GIVEN RECORDS:
......

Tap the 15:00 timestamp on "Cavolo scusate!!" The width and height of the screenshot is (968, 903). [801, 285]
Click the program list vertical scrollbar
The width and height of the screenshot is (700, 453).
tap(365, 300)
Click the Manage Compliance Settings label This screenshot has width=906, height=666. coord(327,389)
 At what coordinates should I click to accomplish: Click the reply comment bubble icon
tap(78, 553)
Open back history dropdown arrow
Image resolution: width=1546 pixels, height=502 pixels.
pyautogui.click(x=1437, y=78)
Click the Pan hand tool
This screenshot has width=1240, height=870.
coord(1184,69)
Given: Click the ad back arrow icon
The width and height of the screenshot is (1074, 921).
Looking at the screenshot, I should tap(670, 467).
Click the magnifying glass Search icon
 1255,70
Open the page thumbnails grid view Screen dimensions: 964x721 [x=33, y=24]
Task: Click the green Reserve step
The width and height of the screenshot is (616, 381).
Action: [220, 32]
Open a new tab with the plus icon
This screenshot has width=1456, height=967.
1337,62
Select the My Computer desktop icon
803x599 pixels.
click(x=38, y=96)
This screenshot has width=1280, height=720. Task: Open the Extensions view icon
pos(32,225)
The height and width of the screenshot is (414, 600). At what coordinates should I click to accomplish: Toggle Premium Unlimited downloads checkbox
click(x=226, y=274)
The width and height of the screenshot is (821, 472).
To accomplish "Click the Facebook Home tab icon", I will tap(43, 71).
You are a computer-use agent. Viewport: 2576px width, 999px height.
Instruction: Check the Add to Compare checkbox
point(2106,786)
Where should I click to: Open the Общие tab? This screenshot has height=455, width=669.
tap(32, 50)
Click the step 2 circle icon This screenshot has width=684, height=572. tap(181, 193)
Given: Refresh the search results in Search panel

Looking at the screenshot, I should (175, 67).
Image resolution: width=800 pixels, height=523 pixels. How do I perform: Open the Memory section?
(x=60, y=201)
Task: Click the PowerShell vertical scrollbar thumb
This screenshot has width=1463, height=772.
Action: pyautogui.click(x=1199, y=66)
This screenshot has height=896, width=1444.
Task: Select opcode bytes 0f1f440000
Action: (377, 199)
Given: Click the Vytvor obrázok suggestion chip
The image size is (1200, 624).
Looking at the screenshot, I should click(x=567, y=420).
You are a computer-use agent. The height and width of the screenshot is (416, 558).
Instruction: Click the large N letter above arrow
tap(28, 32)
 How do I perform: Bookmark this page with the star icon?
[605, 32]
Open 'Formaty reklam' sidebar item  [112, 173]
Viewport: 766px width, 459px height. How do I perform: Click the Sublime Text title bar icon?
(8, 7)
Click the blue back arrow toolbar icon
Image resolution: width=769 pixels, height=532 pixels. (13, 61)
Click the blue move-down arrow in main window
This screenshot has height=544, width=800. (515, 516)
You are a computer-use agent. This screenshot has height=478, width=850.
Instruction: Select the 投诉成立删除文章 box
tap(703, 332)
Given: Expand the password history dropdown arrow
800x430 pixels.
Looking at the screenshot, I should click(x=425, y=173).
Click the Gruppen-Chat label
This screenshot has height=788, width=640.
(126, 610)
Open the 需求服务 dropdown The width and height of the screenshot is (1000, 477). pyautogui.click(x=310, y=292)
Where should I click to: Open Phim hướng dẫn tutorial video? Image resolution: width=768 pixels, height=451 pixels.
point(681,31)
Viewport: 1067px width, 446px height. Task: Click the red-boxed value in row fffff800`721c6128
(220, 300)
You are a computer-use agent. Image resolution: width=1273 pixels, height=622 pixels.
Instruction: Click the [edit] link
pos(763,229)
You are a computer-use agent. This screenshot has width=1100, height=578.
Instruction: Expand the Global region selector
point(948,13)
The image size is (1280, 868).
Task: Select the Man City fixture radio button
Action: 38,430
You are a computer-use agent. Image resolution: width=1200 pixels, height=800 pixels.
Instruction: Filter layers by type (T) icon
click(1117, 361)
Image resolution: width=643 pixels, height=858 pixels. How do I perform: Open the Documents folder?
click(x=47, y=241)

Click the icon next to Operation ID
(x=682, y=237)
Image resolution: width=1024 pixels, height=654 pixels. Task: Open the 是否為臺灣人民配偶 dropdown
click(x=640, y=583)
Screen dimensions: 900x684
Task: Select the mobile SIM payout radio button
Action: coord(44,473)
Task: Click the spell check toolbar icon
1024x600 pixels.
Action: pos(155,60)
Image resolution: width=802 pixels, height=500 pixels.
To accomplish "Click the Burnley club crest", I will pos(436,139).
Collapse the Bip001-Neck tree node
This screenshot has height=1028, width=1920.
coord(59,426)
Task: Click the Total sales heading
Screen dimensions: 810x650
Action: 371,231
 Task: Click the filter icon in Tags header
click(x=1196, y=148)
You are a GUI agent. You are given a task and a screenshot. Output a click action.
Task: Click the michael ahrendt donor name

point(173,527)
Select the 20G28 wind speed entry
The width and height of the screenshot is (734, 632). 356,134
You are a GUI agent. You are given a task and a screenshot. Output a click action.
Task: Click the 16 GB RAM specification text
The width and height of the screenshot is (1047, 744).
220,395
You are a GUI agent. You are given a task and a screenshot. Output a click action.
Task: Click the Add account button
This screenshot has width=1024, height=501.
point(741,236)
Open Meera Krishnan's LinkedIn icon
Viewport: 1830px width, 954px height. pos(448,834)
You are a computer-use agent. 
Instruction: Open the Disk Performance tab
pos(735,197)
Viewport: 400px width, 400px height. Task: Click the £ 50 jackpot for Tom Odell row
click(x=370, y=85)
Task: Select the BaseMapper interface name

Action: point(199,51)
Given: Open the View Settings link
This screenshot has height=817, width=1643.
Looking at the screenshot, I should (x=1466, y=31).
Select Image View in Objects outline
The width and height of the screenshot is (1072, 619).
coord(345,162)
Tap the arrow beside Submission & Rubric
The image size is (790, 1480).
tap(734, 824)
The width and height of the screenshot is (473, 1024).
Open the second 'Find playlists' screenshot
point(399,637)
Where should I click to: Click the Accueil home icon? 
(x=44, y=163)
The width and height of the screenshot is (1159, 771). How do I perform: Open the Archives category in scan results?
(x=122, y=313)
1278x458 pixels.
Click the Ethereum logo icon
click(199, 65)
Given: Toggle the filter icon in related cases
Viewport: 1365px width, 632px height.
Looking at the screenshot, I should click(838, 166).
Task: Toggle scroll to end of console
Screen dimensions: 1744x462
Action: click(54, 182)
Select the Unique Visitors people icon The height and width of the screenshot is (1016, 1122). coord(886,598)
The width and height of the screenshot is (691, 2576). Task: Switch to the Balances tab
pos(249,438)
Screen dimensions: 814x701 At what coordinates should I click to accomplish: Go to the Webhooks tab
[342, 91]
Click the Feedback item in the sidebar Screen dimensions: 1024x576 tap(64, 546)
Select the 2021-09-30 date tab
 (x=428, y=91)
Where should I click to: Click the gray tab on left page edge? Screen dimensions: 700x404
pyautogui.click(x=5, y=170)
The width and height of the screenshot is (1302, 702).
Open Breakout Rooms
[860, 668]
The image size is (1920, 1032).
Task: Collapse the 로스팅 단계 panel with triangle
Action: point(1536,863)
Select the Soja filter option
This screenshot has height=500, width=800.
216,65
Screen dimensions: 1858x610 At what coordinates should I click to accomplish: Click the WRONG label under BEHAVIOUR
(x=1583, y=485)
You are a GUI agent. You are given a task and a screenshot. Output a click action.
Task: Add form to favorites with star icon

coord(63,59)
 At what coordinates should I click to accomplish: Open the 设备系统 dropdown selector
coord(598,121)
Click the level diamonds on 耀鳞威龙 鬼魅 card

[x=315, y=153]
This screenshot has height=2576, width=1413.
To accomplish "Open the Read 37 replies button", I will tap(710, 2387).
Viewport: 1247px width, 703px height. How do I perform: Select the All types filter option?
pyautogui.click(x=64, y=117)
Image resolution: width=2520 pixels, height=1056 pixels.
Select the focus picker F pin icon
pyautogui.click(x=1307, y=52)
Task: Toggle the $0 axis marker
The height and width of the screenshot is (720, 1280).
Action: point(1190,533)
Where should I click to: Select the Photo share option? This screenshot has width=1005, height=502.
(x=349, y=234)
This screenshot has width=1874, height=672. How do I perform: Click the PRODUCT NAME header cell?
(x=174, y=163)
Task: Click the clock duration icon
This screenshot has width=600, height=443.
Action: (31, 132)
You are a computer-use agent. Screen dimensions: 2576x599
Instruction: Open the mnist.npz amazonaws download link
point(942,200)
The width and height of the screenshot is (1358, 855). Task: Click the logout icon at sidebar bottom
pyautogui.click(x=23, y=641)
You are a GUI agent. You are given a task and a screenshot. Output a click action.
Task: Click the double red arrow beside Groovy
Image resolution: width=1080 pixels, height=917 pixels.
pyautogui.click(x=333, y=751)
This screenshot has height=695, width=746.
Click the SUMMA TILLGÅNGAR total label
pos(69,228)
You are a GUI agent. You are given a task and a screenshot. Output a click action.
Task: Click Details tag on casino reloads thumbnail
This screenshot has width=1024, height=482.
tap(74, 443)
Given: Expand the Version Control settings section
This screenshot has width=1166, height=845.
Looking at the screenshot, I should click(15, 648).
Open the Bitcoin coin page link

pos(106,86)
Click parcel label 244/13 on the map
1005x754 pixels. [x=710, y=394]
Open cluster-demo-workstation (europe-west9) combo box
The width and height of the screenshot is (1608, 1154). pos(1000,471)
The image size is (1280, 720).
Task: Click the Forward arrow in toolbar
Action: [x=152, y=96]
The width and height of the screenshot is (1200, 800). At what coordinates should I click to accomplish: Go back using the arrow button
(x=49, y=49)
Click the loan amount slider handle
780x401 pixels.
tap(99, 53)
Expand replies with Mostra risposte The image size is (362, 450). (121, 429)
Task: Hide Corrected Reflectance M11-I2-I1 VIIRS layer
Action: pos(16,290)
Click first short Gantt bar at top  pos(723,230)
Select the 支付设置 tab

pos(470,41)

......

In the records above, which lines hold the string "step"? Copy each one.

Task: Click the green Reserve step
Click the step 2 circle icon This screenshot has width=684, height=572. tap(181, 193)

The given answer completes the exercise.